## GIVEN PROBLEM
Begin at the line that contains "How do I perform: Click the Install button?" and stop after the line that contains "coord(428,32)", then write those rows out again with "logo" switched to "emblem" and nothing else altered. Leave the pictures out.

## DATA ENTRIES
** Begin **
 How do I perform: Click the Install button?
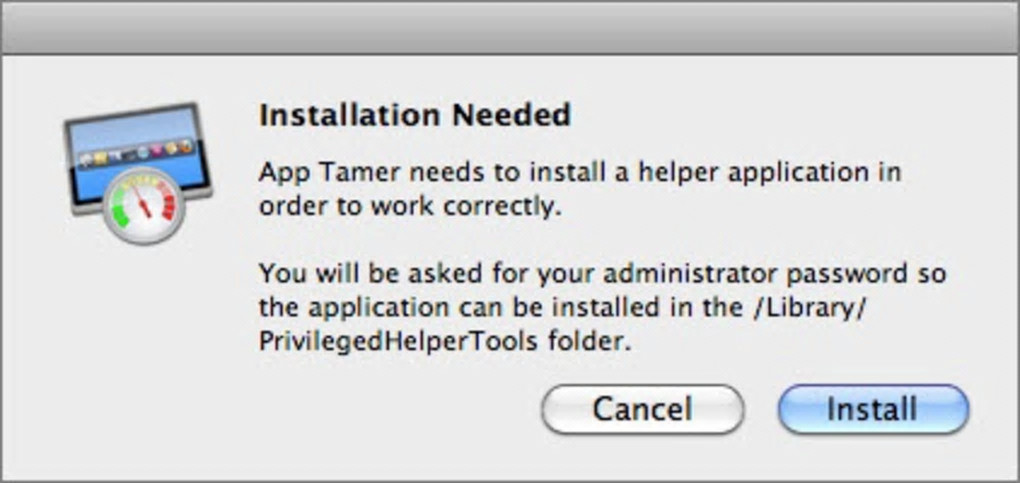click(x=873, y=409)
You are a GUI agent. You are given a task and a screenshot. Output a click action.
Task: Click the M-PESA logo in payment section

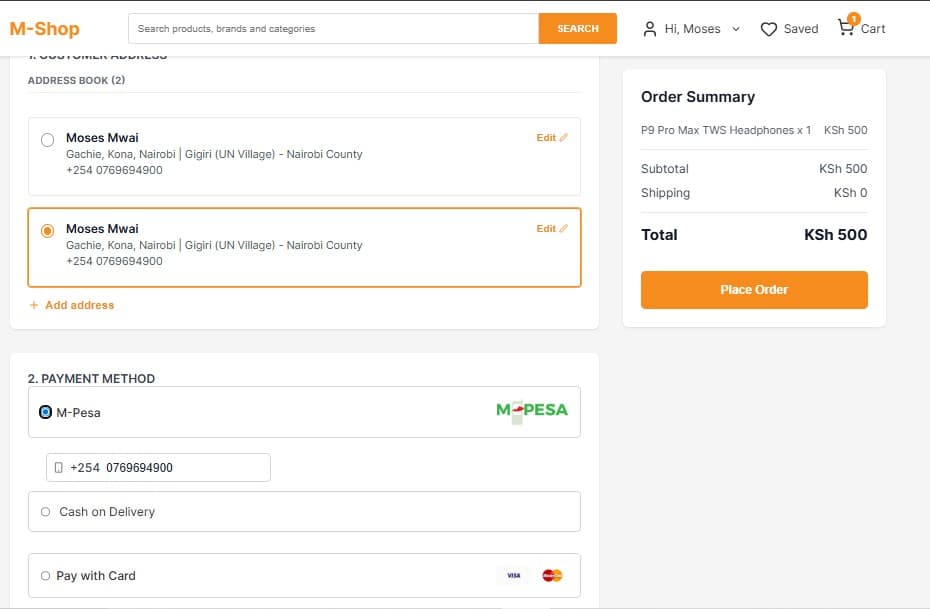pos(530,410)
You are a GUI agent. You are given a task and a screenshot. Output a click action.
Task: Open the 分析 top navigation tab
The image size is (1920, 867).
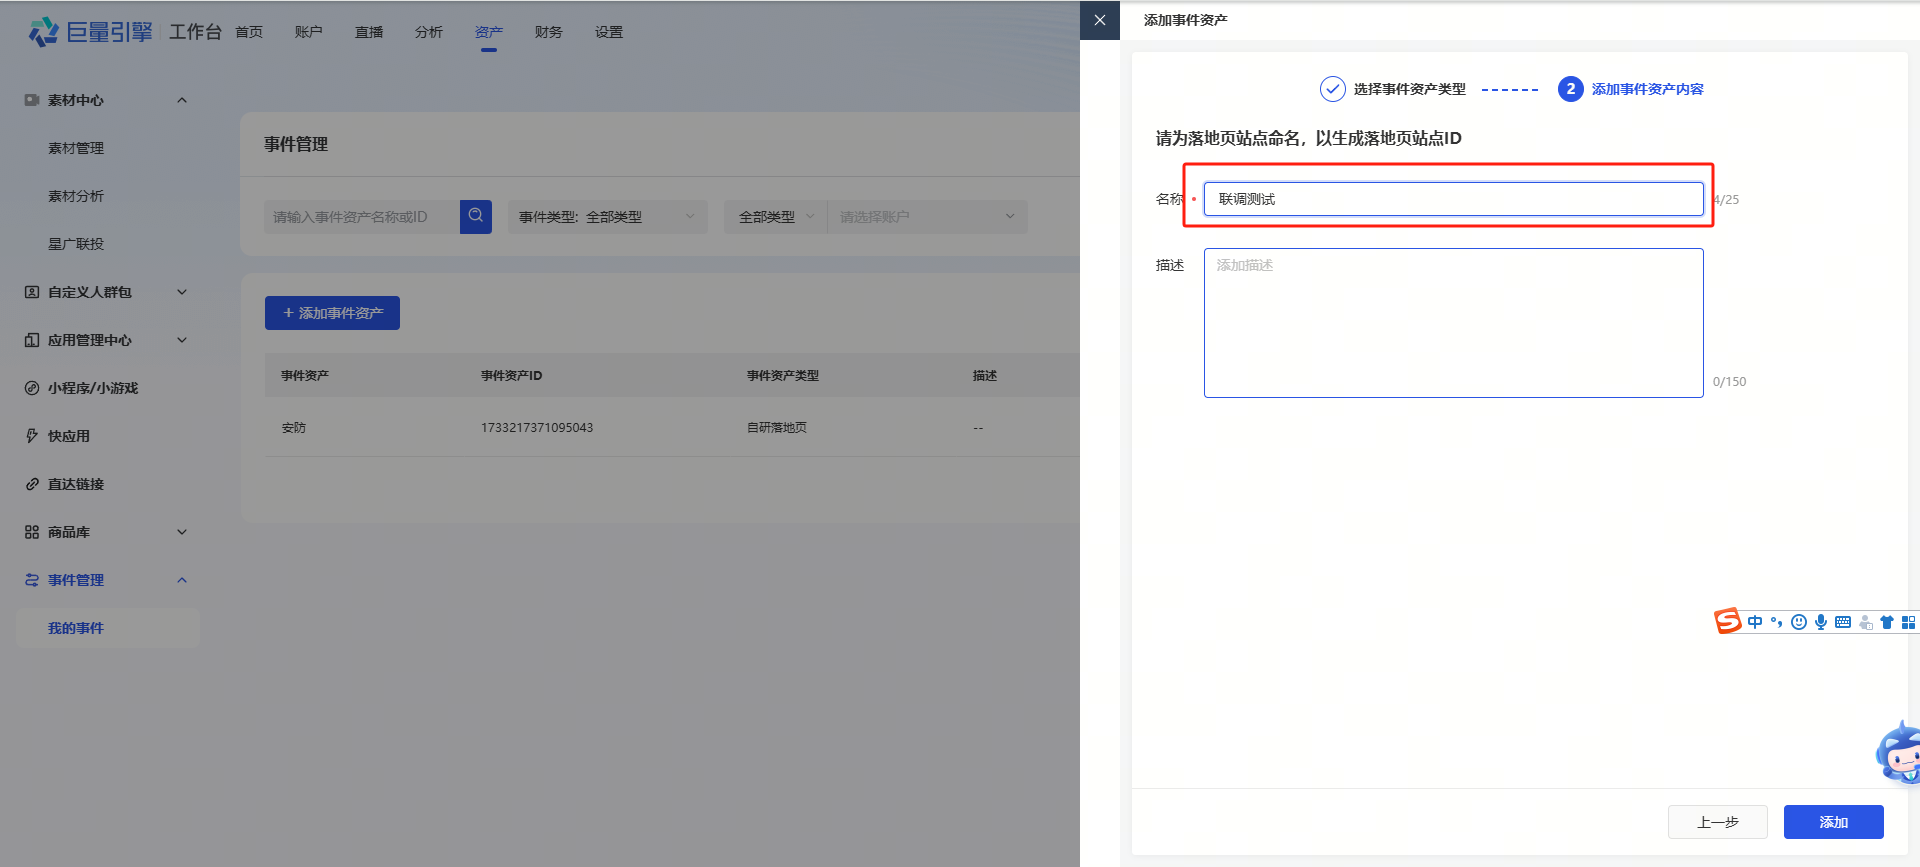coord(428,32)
** End **
** Begin **
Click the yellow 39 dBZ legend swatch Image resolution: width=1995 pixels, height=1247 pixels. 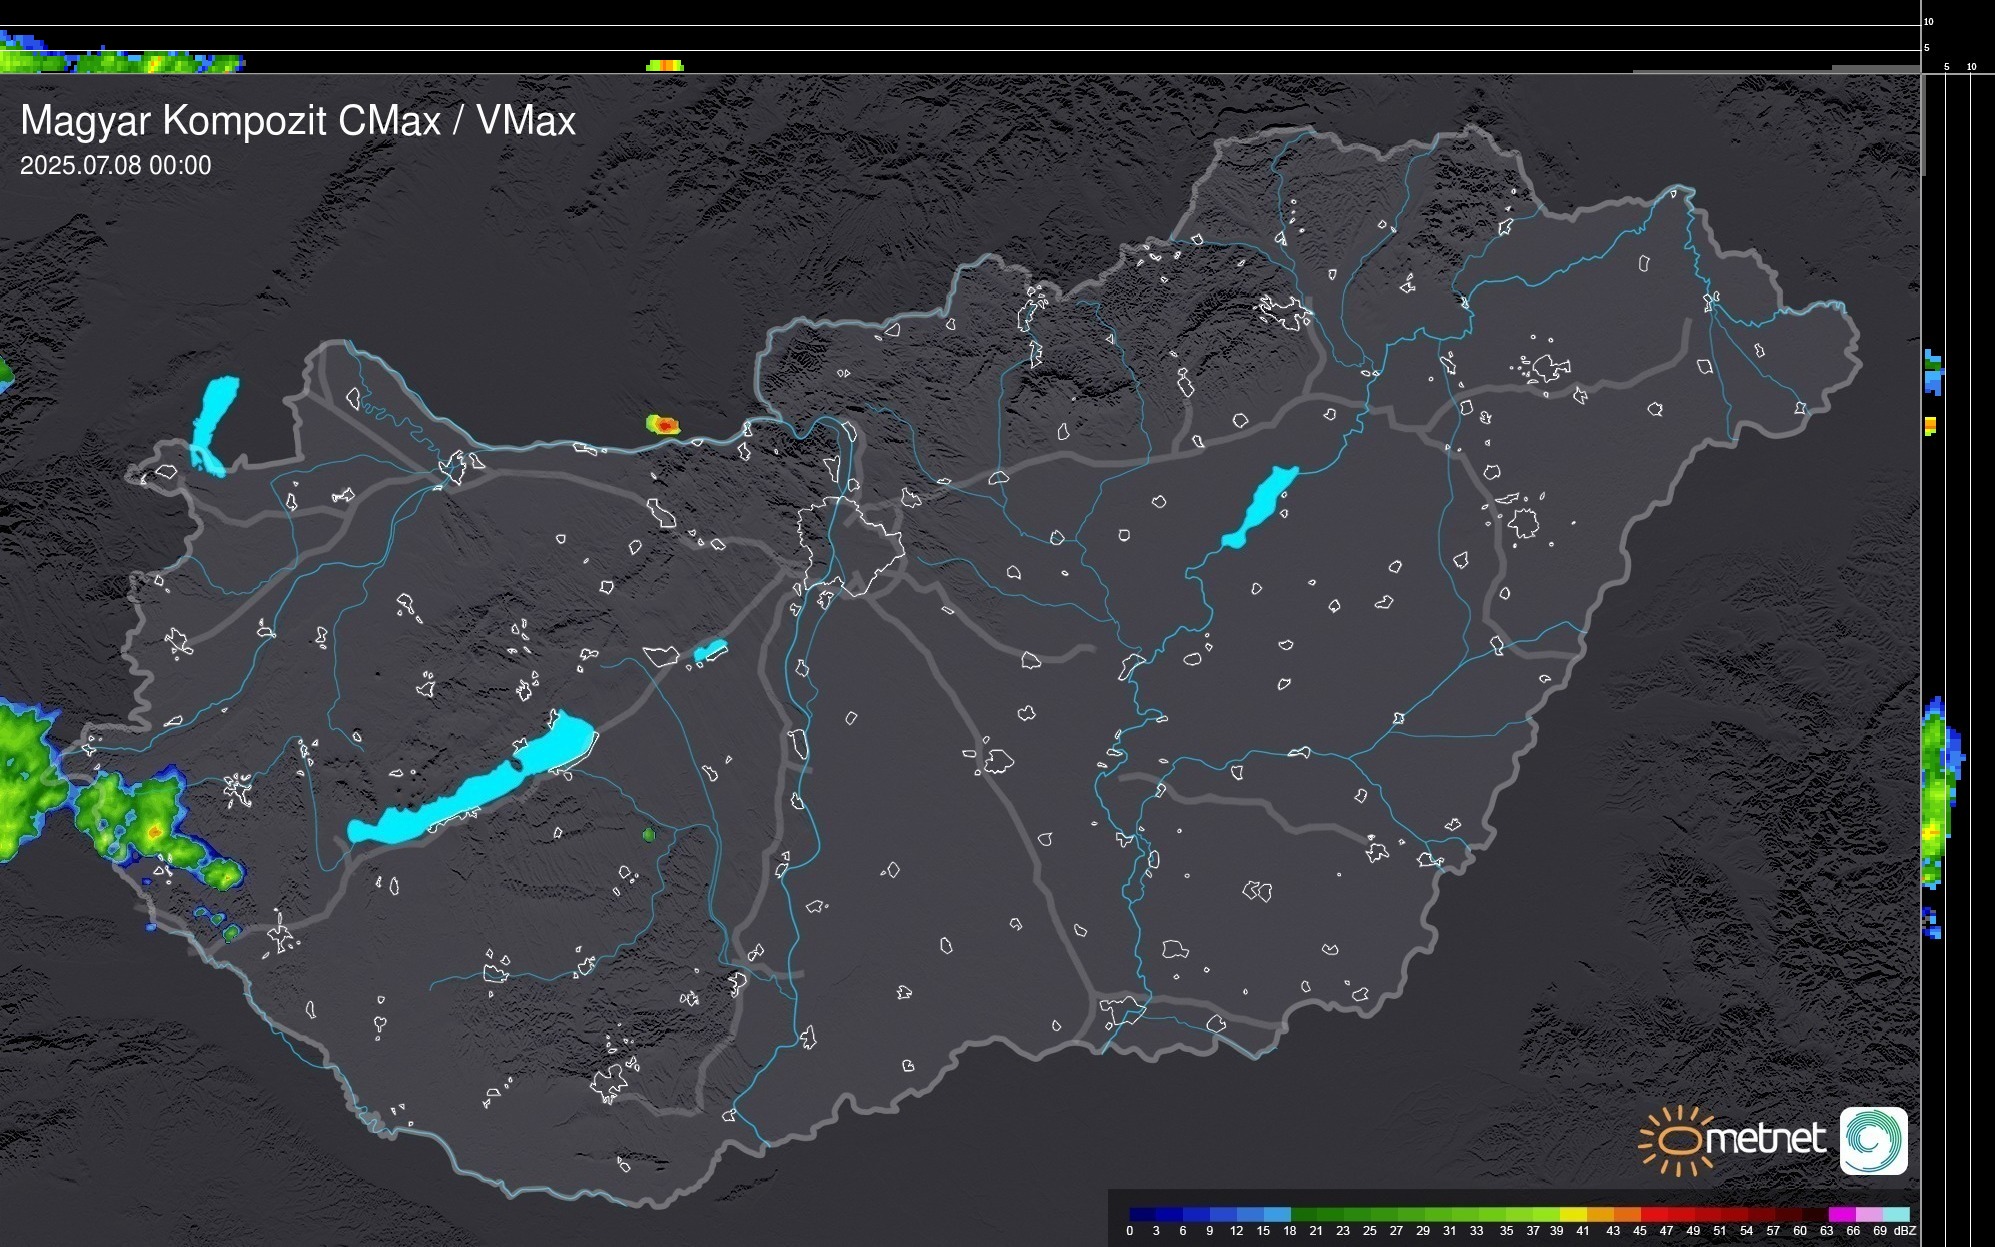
** End **
## OUTPUT OF THE EXERCISE
 How do I perform: Click the Install button?
click(x=873, y=409)
You are a GUI agent. You are given a task and a screenshot. Output a click action.
Task: Click the M-PESA emblem in payment section

pos(530,410)
You are a GUI agent. You are given a task and a screenshot. Output a click action.
Task: Open the 分析 top navigation tab
The image size is (1920, 867).
coord(428,32)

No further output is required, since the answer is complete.